You, my dear, are something so special. You are someone so rare, that to lose them with out a fight would be like throwing a treasure chest full of gold into the crashing tide of the ocean. I no longer feel pain when talking to you, but I do notice the smile hearing your voice, or seeing that text brings to my face. I smile at the memories, good and bad, as I know they brought us far. I look to my left at night, and still see that Zebra you gave me when I told you "I would love you forever". I meant that, even if you hadn't given me that Zebra I would love you forever. I love you Ben, I love your perfections and I love your flaws. I love your groggy morning mumbles and your drunken beer pong banters. I love your eyes, your smile, your lips, your hands. I love your thoughts, your caring, your kindness, your drive. I love your voice (no matter what you think of it) as you serenaded me with Aeroplane Over the Sea. I love you and I don't know how to tell you. Do I show up at your door, take you completely by surprise, and hope for the best? Do I write a heart felt letter and send it in the mail? Do I simply give you a copy of all these entries and hope that you'll read them? I will find a way to let you know. And I will move on, in whatever direction that might lead me.
You have a forever place in my heart that no one can take the place of. I love you Benjamin Charles Nelson, I always have and always will.
Love,
Amanda
Saturday, July 23, 2011
I feel like one day I will get the courage to make this blog public and send you the link, or print out every entry and enclose it in an envelope to leave on your doorstep, so that you may one day fully understand the pain I go through without you. That you may understand the level of regret I have for whatever decisions I made that might have taken us down this road. That you might finally comprehend the amount of love I have for you in my heart every day of my life.
Not one day goes by that I don't wish you were here by my side, not one day goes by that I don't miss you. I'm so tired of holding back what I want nothing more than to tell you. I love you and you don't know, don't give a damn, don't want me to. Why has God cursed me with a broken heart still mourning over you?
Not one day goes by that I don't wish you were here by my side, not one day goes by that I don't miss you.
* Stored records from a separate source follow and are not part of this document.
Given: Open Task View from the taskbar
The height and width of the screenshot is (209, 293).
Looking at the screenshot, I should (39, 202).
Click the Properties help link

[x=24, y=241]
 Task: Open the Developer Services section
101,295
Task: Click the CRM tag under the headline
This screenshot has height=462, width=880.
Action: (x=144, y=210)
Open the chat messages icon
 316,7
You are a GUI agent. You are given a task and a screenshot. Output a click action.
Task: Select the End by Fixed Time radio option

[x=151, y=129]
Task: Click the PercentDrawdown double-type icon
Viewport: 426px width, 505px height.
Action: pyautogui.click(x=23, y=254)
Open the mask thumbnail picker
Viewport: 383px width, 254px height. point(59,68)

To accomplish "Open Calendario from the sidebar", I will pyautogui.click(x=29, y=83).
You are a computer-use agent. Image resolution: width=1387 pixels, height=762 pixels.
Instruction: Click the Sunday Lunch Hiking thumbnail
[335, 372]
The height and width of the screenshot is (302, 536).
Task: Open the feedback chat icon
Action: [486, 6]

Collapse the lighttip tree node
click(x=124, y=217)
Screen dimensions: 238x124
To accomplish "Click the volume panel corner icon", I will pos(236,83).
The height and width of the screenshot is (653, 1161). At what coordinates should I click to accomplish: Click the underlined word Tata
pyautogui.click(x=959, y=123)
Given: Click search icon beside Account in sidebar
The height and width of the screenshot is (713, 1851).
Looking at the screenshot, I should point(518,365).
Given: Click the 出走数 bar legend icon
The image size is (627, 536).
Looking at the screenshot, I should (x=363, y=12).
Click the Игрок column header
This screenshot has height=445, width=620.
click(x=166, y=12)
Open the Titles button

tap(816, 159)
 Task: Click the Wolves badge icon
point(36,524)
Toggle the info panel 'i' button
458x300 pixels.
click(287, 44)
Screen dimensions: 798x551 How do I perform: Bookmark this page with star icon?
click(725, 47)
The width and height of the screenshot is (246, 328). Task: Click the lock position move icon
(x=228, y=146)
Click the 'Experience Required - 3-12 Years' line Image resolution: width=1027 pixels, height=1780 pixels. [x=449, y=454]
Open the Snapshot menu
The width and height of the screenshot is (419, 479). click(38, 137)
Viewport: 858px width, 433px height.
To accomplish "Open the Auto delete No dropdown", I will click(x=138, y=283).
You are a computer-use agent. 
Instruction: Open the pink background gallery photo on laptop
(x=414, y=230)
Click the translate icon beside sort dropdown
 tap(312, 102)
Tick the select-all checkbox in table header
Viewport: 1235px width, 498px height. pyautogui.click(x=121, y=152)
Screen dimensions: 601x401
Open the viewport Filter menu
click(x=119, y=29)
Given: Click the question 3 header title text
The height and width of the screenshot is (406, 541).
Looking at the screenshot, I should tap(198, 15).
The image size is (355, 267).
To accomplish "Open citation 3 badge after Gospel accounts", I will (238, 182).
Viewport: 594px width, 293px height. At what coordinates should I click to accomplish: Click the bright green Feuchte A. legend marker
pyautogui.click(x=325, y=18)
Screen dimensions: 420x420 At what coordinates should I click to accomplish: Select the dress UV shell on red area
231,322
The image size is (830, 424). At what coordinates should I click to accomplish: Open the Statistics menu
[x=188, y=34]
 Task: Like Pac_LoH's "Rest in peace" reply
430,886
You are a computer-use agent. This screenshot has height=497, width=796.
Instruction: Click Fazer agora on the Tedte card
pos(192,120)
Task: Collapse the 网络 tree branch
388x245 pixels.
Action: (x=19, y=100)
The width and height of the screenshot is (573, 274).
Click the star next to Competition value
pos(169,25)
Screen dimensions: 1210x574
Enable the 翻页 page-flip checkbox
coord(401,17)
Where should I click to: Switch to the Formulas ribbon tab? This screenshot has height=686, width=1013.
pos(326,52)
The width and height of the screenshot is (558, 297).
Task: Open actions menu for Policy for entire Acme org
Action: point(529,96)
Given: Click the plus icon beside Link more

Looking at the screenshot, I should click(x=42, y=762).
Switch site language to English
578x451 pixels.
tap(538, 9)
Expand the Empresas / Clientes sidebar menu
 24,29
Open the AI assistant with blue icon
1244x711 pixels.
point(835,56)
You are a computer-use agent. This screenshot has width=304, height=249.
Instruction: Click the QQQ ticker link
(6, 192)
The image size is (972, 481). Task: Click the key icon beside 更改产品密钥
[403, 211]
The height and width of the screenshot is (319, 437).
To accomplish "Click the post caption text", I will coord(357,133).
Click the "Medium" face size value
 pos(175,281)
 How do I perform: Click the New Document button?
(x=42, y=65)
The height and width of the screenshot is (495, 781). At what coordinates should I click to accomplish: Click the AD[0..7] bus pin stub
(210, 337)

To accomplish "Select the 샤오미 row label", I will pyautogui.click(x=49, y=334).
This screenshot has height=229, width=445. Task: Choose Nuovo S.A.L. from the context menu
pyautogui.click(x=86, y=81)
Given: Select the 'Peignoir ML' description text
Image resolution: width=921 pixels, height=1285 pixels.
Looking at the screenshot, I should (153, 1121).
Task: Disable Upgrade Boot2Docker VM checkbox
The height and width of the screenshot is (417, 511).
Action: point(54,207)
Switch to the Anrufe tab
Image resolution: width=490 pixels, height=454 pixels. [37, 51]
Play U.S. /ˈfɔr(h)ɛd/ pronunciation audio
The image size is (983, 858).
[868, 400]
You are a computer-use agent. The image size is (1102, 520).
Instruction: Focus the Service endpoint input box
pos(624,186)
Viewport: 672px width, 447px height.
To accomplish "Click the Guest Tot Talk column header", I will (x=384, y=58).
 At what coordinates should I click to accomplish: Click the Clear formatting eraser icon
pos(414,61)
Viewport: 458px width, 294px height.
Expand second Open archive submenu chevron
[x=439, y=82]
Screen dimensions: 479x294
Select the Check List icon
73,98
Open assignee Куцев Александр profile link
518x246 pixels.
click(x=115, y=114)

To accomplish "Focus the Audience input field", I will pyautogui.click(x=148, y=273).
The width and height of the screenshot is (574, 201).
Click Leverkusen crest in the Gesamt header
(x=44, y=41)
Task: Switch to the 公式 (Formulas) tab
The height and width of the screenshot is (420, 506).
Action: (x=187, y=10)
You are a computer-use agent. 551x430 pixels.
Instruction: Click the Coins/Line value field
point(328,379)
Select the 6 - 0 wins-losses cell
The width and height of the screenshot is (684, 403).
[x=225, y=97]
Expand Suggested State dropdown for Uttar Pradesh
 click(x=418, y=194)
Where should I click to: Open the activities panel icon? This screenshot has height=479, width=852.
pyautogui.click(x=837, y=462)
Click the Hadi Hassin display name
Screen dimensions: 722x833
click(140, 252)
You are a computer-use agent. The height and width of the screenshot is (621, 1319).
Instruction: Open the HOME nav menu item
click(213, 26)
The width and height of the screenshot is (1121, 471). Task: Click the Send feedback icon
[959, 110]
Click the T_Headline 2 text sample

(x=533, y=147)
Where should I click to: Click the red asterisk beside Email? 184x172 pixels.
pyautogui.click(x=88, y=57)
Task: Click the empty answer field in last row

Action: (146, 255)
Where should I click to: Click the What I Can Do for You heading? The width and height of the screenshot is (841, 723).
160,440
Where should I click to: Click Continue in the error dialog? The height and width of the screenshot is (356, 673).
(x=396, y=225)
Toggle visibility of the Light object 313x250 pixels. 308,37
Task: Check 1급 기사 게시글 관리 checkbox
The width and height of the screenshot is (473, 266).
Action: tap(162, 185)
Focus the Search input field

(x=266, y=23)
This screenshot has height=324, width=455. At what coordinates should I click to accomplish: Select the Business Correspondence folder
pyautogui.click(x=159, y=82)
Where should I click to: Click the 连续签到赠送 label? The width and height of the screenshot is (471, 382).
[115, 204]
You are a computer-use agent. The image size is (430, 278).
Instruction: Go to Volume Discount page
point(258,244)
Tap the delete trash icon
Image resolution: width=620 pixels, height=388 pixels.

I'm so tired of holding back what I want nothing more than to tell you. I love you and you don't know, don't give a damn, don't want me to. Why has God cursed me with a broken heart still mourning over you?
Saturday, June 25, 2011
And so here I am at 2 am, worrying about you. Realizing that just moment's ago I answered a question I'd been wondering since the day we fell apart...and yes I would still do anything for you. I would drive to San Diego at 2 in the mornings to make sure you got home safely. In 30 seconds I came up with a plan. I would throw some clothes on, slip on my sandals and take off, stop for gas and coffee and hit the road with nothing but a map to come to your rescue. And as the trip back was coming to a close I would hand you my phone with the entry I wrote several days ago pulled up. I would ask you to read as you peered into my heart one more time. You would read everything I want to tell you so badly. And then I would brace myself for whatever response might follow. If you wanted to talk I would open my ears, thoughts, and heart and talk for as long as you wanted. If you had nothing to say...that would be the last time I would bother you...and then maybe...I could finally get closure. I love you, I always have, and I always will...but there is really nothing left for me to fight for, and I need that closure.